* **任務要求 1**: 照抄《天道》劇情解讀中的一段文字：從含有“在電視劇《天道》中,除了五台”的那句起，抄到“便來自丁元英的文化屬性一說。”為止。
* **任務要求 2**: 接着《天道》劇情解讀的最後一句往下續寫。

* **閱讀文段**:
○ ○ ○

在電視劇《天道》中,除了五台山論道那比較難懂外,還有一段非常難懂的劇情,那便是最後丁元英送了一疊白紙給劉冰,劉冰之後便含恨一跳,結束了短暫而年輕的生命。我把這一段歸結為全文第二難理解之處,一旦理解了這一段劇情,那基本上《天道》這個劇本就看懂了七七八八。
丁元英為什麼要在最後給劉冰送一疊白紙?劉冰又為什麼不先打開看看?劉冰的最後跳樓的結局,丁元英是否有意料到?劉冰的死是丁元英計劃的一部分,還是純屬偶然?帶着這些問題,我們開始今天的解讀。前面有一些是鋪墊,幫助循序漸進地理解。
在電視劇《天道》中,通過格律詩公司的扶貧,來造就王廟村的神話,貫穿了整個劇情。這個神話的起源便是芮小丹,用她的話來說就是:“王廟村的窮既然是文化屬性的産物,如果一個神話改變了村子,那又該如何理解文化屬性?”芮小丹有此疑問,便來自丁元英的文化屬性一說。

○ ○ ○

* **數據摘錄**:
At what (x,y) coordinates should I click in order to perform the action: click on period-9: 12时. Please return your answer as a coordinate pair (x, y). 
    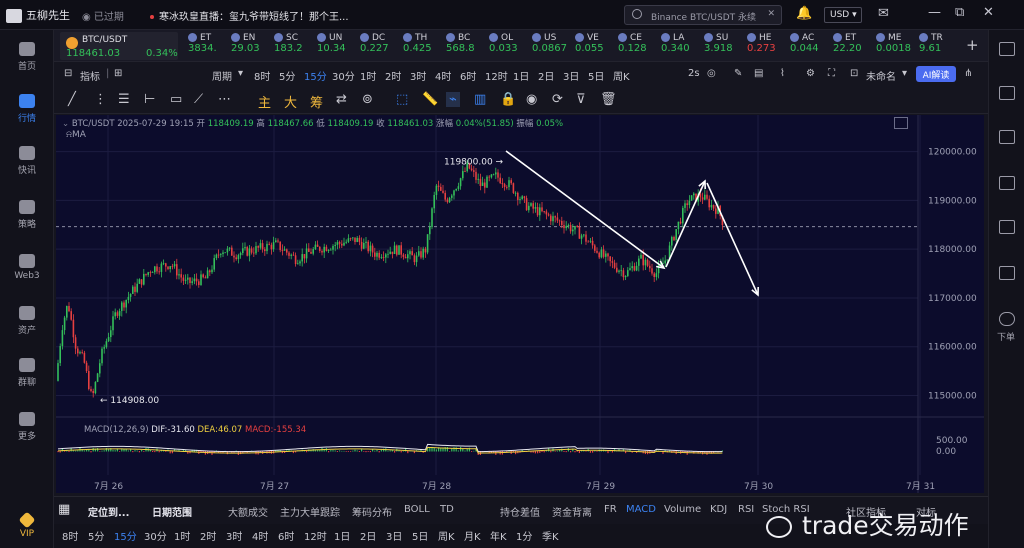
    Looking at the image, I should click on (316, 536).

○ ○ ○

* **書面回覆 1**:
在電視劇《天道》中,除了五台山論道那比較難懂外,還有一段非常難懂的劇情,那便是最後丁元英送了一疊白紙給劉冰,劉冰之後便含恨一跳,結束了短暫而年輕的生命。我把這一段歸結為全文第二難理解之處,一旦理解了這一段劇情,那基本上《天道》這個劇本就看懂了七七八八。
丁元英為什麼要在最後給劉冰送一疊白紙?劉冰又為什麼不先打開看看?劉冰的最後跳樓的結局,丁元英是否有意料到?劉冰的死是丁元英計劃的一部分,還是純屬偶然?帶着這些問題,我們開始今天的解讀。前面有一些是鋪墊,幫助循序漸進地理解。
在電視劇《天道》中,通過格律詩公司的扶貧,來造就王廟村的神話,貫穿了整個劇情。這個神話的起源便是芮小丹,用她的話來說就是:“王廟村的窮既然是文化屬性的産物,如果一個神話改變了村子,那又該如何理解文化屬性?”芮小丹有此疑問,便來自丁元英的文化屬性一說。

* **書面回覆 2**:
芮小丹問:“文化屬性?沒聽過這個詞,這個很重要嗎?”
丁元英說:“透視社會依次有三個層面:技術、制度和文化。小到個人,大到一個民族和國家,任何一種命運歸屬歸根結底都是那種文化屬性的産物。強勢文化造就強者,弱勢文化造就弱者,這是規律,也可以理解為天道,不以人的意志為轉移。”
芮小丹問:“什麼是強勢文化?什麼是弱勢文化?”
丁元英說:“強勢文化就是遵循事物規律的文化,弱勢文化就是依賴強者的道德期望破格獲取的文化,也就是期望救世主的文化。”
大部分人很自然地就把劉冰歸納為弱勢文化一類,同時很多觀衆和讀者都不太喜歡劉冰這個人物設定,認為劉冰是個小人。
劉冰是個小人物不假,但是作者豆豆卻把劉冰這個小人物的角色刻畫得淋漓盡緻。可以說劉冰這個角色,代表了普遍存在的一類人,這類人是每個時代下的不少人的典型代表,是時代的産物,是普遍而又真實存在的人物縮影。
對待劉冰最後的宿命,作為觀衆和讀者,可能更多的是:哀其不幸怒其不争。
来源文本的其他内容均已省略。